• [Recorded data]
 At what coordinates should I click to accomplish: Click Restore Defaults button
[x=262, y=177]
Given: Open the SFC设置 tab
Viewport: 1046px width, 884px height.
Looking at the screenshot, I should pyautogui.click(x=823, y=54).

• [Written instruction] Copy every line of the entries above word for word, changing nothing.

• [Worked answer]
 At what coordinates should I click to accomplish: Click Restore Defaults button
[x=262, y=177]
Given: Open the SFC设置 tab
Viewport: 1046px width, 884px height.
Looking at the screenshot, I should pyautogui.click(x=823, y=54).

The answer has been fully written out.